Thanks a lot, Tobias

I’m not negative or against a rewrite per se, what I’m most afraid of is community fragmentation and
a 10 year migration effort similar to for example Python2 to Python3 and placing the maintenance burden
on other projects to support v3 and keystone-ng (v4?) for the next 10 years or even more.

I guess one of the points of misunderstanding is that it is not only about Rust per se, it is about the fact that due to the changes in the modern standards we can't cope with it within v3 without breaking it dramatically. So one of the things - we have no choice but to start work on v4. With my SDK and client tooling hat I can say definitely - microversions make it only worse. But back to the point - it does not make a difference whether v4 is implemented in Rust or python from the normal api version lifecycle point of view.
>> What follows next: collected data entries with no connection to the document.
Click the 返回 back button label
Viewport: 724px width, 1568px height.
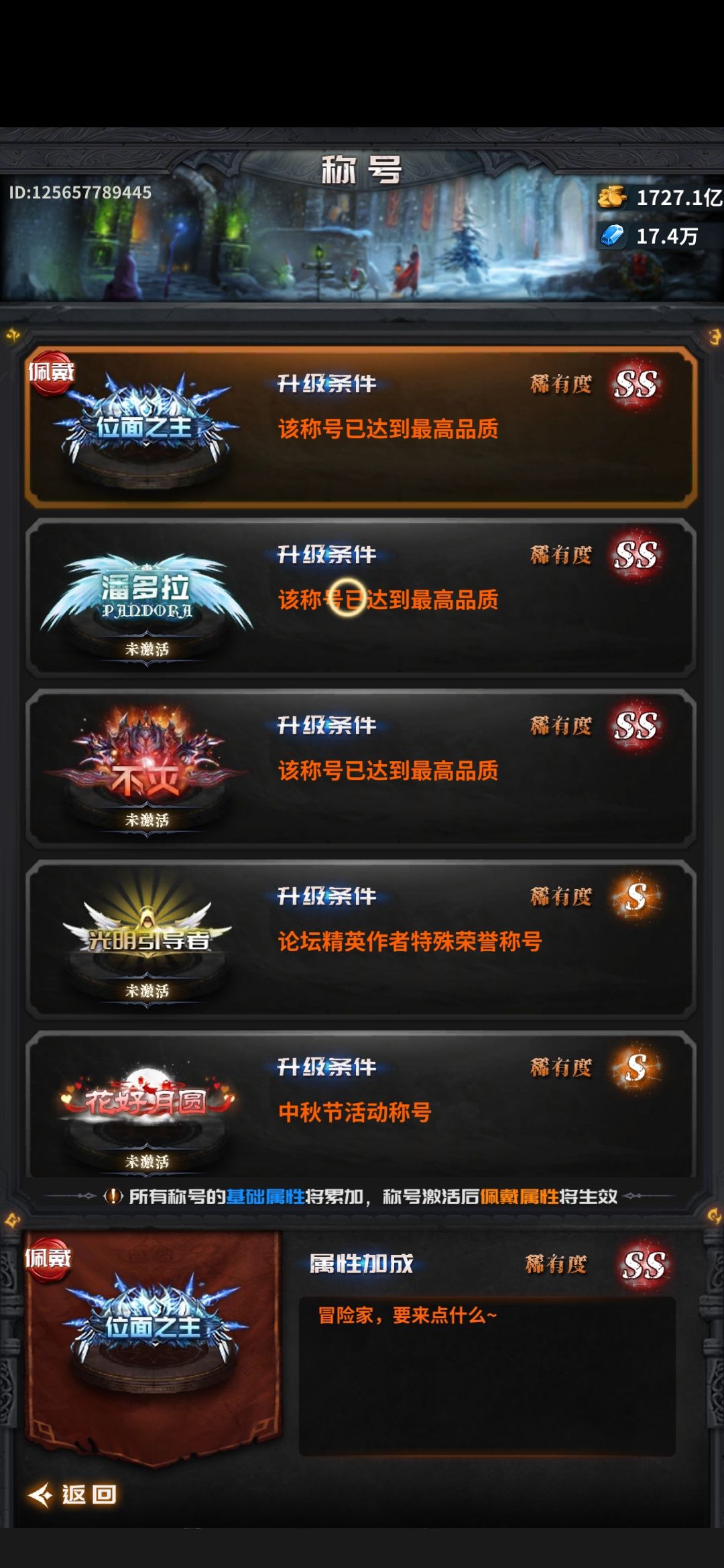89,1494
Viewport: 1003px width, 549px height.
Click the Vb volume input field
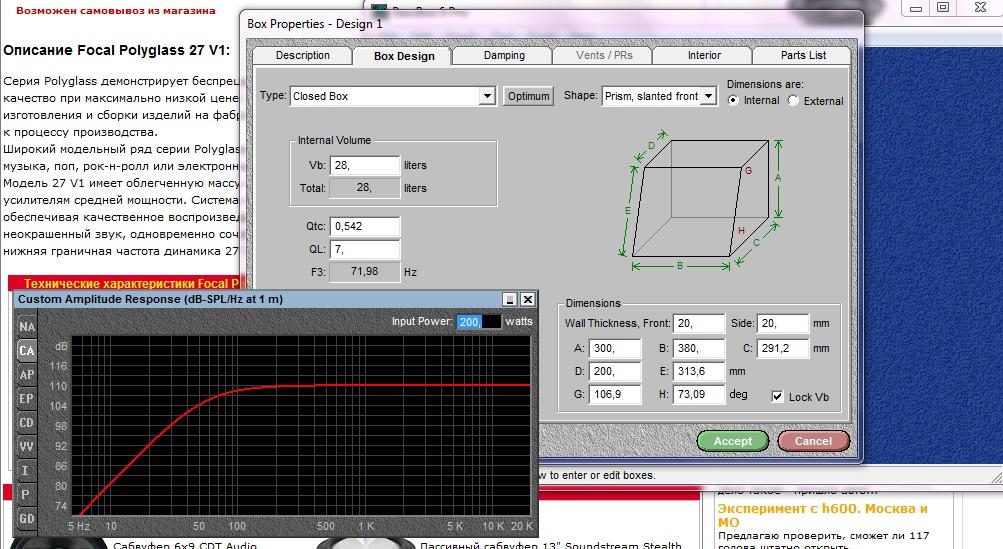(364, 164)
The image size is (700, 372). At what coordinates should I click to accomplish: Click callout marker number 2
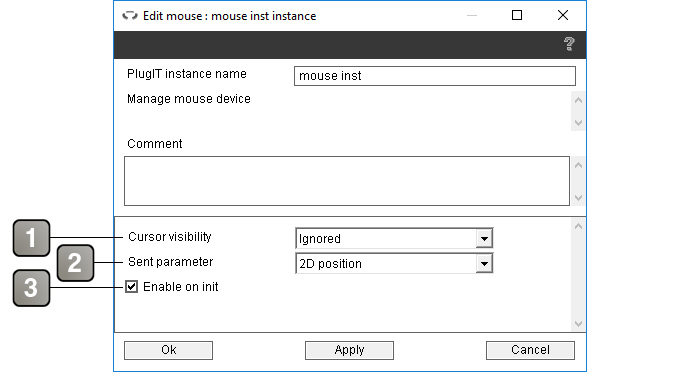point(75,263)
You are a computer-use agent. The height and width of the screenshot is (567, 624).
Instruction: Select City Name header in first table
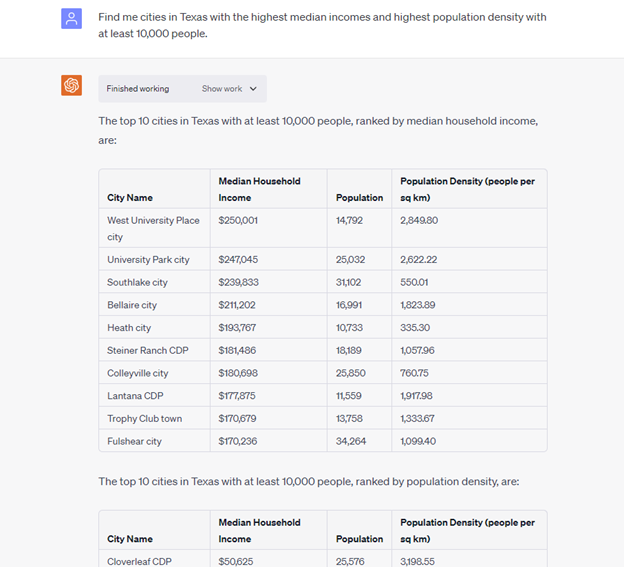point(130,198)
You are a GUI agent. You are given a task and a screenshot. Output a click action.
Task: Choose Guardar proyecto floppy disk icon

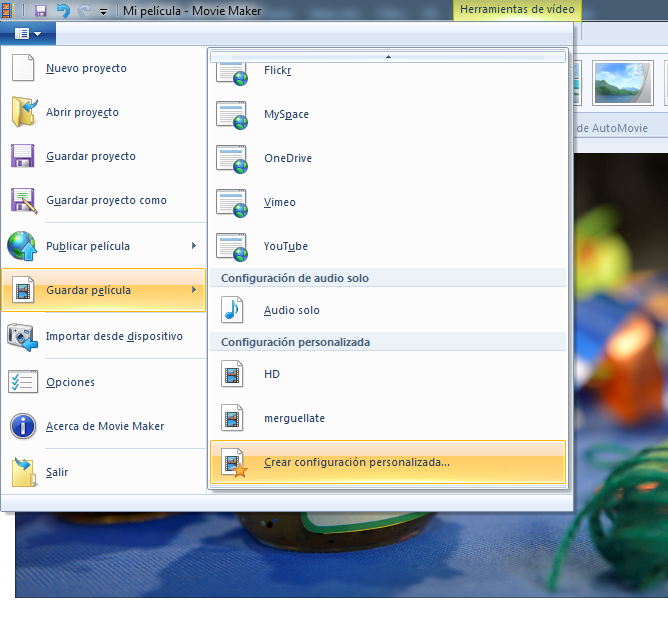23,156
It gives us, however, the possibility to do foundational changes while doing that. 
 

I think it was inevitable that this kind of discussions and proposal for using “new" modern technology would
start sooner rather than later and I think it’s only natural, evolution if you will, and if there are people willing
to do the work we should overall embrace that moving forward.

The primary win here seems to be performance, which is great, hopefully less energy consumed world-wide
for all the gazillion of Keystone API requests – but it’s critical that we look at the history here, learn from it
and not repeat some of the horrific migration stories we’ve had in the past. It’s not a silver bullet, it doesn’t really
solve anything related to third-party dependencies, we need to follow the same process there and I suspect vetting
dependencies in the Rust ecosystem is much harder due to more changes but that’s just a guess.
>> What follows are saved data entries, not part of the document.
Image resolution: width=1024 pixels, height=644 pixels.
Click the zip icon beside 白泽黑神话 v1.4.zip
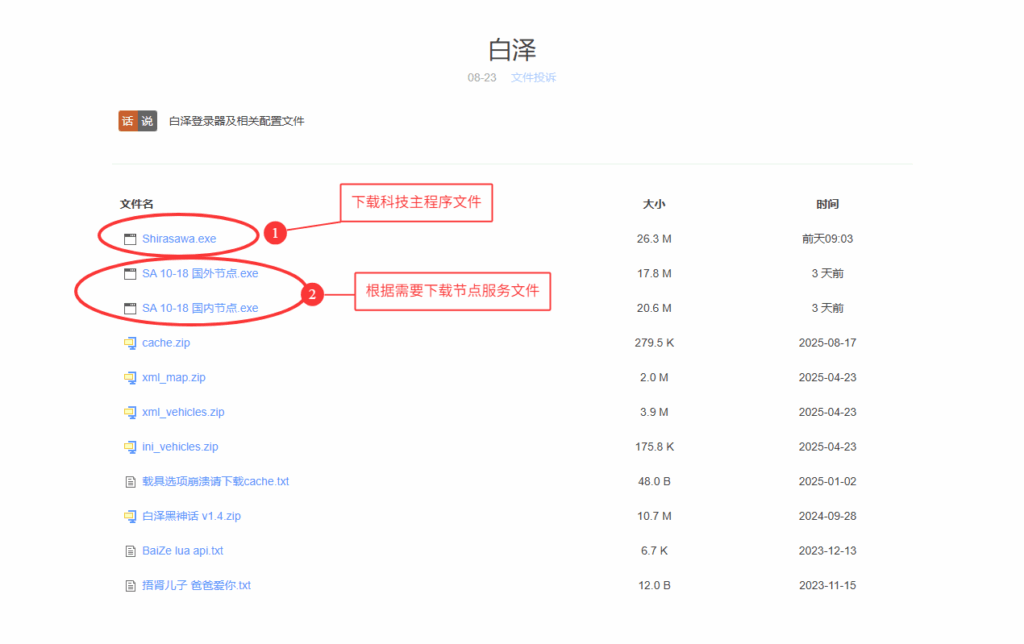(129, 516)
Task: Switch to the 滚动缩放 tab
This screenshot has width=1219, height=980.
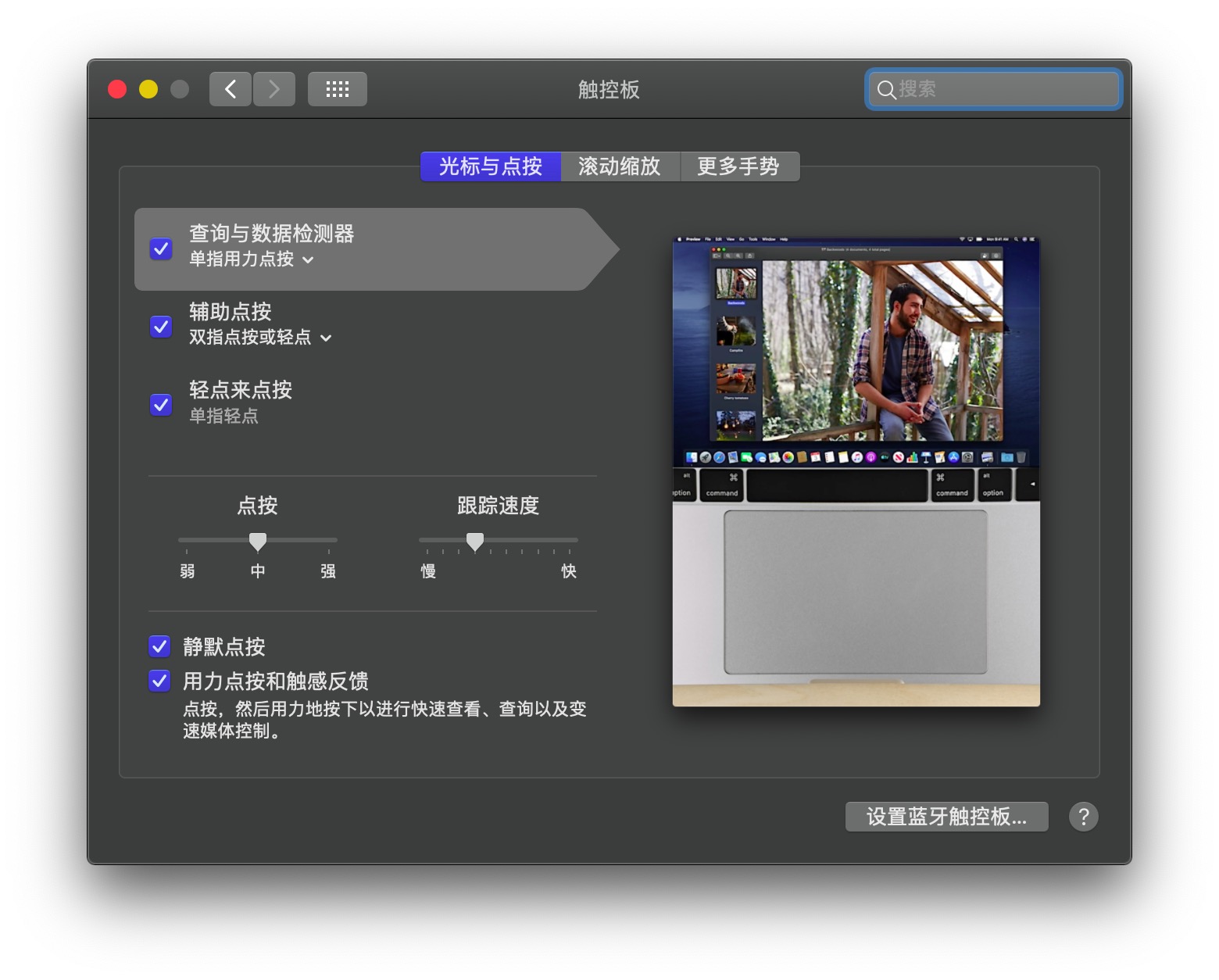Action: [x=619, y=166]
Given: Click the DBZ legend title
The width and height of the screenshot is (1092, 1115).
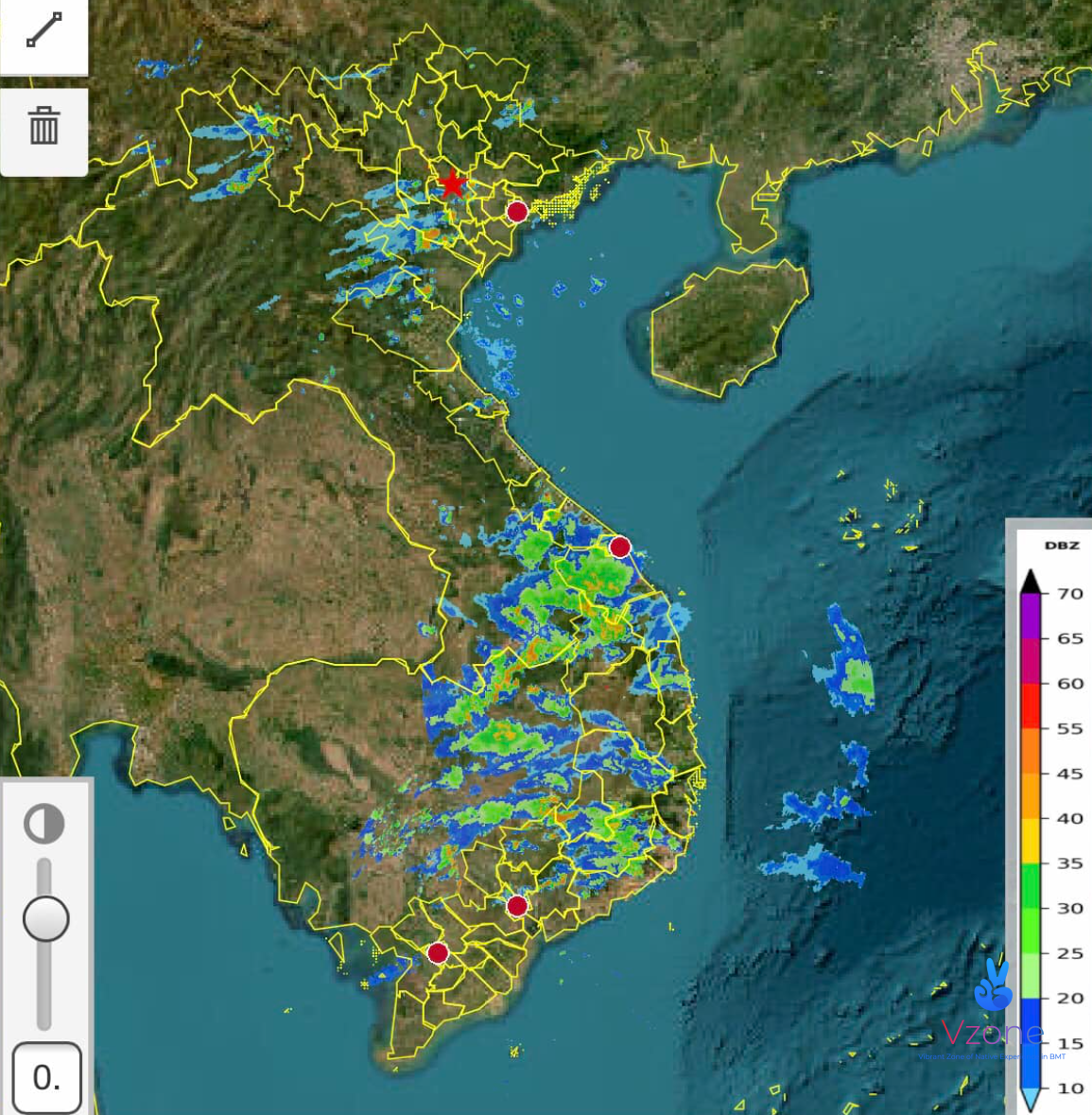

Adding another language is hard; it’s not only about the code itself, we’ve had this discussion before around Go which
didn’t solidify into anything in the ecosystem, in my view we’ve already started to see small scale fragmentation
of projects moving in and out under the OpenStack umbrella, which in itself is one of the (although smaller)  reasons
I’m for more broader change, we don’t want stagnation we want innovation.

I’m actually very positive moving the effort under the OpenStack umbrella but what will be done to be successful
attracting Rust developers into the ecosystem and maintain all the tooling and infrastructure required to build and
release it?

I see your point. Right now I see a traction for people working at major vendors who are getting those skills. On the other side - when currently the project is maintained by 1-2 people it is not really that different. 
 

I commend your entusiasm and willingness to bring this up with the community, I think we all want progress but
progress without a plan is just a dream.

It was mentioned in the message, currently we make an announcement and call people to participate. Perhaps ones who see the point of being interested in getting Rust experience would be interested. Or CSPs who need the features come on board and start supporting it more. In the meanwhile I continue development as I was doing before.
The plan exists, but it assumes the idea would have followers. Without them either nobody wants that or nobody needs that. Then the plan stays a dream. Right.